Bundesfinanzierer wird nochmals gecheckt

Spekulationsverluste

Bundesfinanzierer wird nochmals gecheckt

ÖVP-Finanzminister Josef Pröll will nun sämtliche Veranlagungen der Bundesfinanzierungsagentur vom Rechnungshof prüfen lassen. Außerdem kündigte der Finanzminister angesichts des Expertenberichtes über das Finanzmanagement des Bundes eine strikte Trennung von Veranlagung und Risikomanagement an. Der Rechnungshof hatte in einem im Sommer veröffentlichten Bericht kritisiert, dass die Agentur ihre umfangreiche Liquiditätsreserve in risikoreiche Papiere investiert und dabei einen möglichen Verlust von 380 Mio. Euro in Kauf genommen hatte.

"Prinzipiell in Ordnung"
Mit Verweis auf den am Dienstag vorgelegten Expertenbericht sagte Pröll, die ÖBFA habe in der Vergangenheit "durchaus in Ordnung gewirtschaftet". Er habe Rechnungshofpräsident Josef Moser aber gebeten, nun sämtliche Geschäfte der Vergangenheit zu prüfen. Außerdem will Pröll Veranlagung und Risikobewertung künftig strukturell trennen und der Finanzierungsagentur die stärkere Beachtung "ethischer Veranlagungsprinzipien" auftragen.

Allerdings machte Pröll klar, dass die Finanzierungsagentur auch künftig umfangreiche Liquiditätsreserven halten und das Geld auch bis zur Auszahlung veranlagen werde. Der Rechnungshof hatte kritisiert, dass die Agentur 2007 bis zu 26,8 Mrd. Euro an verfügbarem Kapital gehalten und das Geld teilweise riskant veranlagt hatte. Pröll betonte dazu, dass der Expertenbericht einen Kapitalpolster von bis zu einem Drittel des jährlich umgesetzten Kapitals als angemessen bezeichnet habe: "Das sind mehrere Milliarden, die als Liquiditätsreserve gehalten werden sollen und müssen."

Pröll begründet das damit, dass die Finanzierungsagentur etwa die Mittel für bevorstehende Pensionsauszahlungen dann aufnehmen muss, wenn die Kredite günstig verfügbar sind - und sei eben nicht unbedingt erst dann, wenn die Auszahlung fällig wird: "Es ist unverantwortlich, die Bundesfinanzierungsagentur zu zwingen, erst am Vortag der Auszahlung Liquidität aufzunehmen."

Faymann fordert Aufklärung
SPÖ-Bundeskanzler Werner Faymann verlangt eine rasche Aufklärung über die Höhe des Schadens, der in den vergangenen Jahren durch Spekulationen der ÖBFA entstanden sein sollen. Der Rechnungshof habe bisher lediglich die hohen Verluste bis Ende 2007 beanstandet, so Faymann. Weiter offen sei, welche Risiken seither insgesamt aufgelaufen seien.

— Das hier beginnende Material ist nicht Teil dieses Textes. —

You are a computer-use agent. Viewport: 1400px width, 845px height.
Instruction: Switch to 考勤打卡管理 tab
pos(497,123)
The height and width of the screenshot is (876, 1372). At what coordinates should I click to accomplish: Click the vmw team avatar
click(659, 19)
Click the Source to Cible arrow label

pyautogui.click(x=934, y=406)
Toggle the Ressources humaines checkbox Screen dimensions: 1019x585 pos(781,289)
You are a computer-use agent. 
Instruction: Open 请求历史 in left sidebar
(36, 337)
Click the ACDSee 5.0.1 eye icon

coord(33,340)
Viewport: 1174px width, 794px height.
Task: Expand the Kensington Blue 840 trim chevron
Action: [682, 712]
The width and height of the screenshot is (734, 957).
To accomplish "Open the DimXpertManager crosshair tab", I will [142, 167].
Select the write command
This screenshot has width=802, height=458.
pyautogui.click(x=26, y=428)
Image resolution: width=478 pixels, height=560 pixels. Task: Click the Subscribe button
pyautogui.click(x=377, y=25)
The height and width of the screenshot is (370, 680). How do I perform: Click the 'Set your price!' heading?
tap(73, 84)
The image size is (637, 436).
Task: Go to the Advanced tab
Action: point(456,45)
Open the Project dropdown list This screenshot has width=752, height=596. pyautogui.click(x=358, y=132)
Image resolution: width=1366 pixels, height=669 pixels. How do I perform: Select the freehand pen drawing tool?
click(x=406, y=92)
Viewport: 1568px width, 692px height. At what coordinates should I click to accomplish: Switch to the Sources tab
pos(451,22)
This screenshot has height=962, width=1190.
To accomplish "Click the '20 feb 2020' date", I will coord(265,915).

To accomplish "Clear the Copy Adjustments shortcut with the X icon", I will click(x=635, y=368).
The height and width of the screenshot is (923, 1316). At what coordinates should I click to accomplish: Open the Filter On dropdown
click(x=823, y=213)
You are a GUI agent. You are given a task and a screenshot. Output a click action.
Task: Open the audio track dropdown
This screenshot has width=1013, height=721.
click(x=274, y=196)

"Der Finanzminister hat beim Spekulationsgipfel vor dem Sommer zugesagt, dass der Status quo raschestmöglich festgestellt wird, hier besteht Handlungsbedarf."

Grüne für Untersuchung im Parlament
Der Vizeklubchef und Budgetsprecher der Grünen, Werner Kogler, findet, dass die Sache mit dem Bericht zum Finanzmanagement des Bundes nicht ad acta gelegt werden dürfte. "Es besteht weiter der dringende Verdacht, dass über die Jahre mit wesentlich weniger Risiko eine bessere Gesamtertragslage erzielt hätte werden können", so Kogler. Das solle parlamentarisch im Rechnungshof-Ausschuss geklärt werden.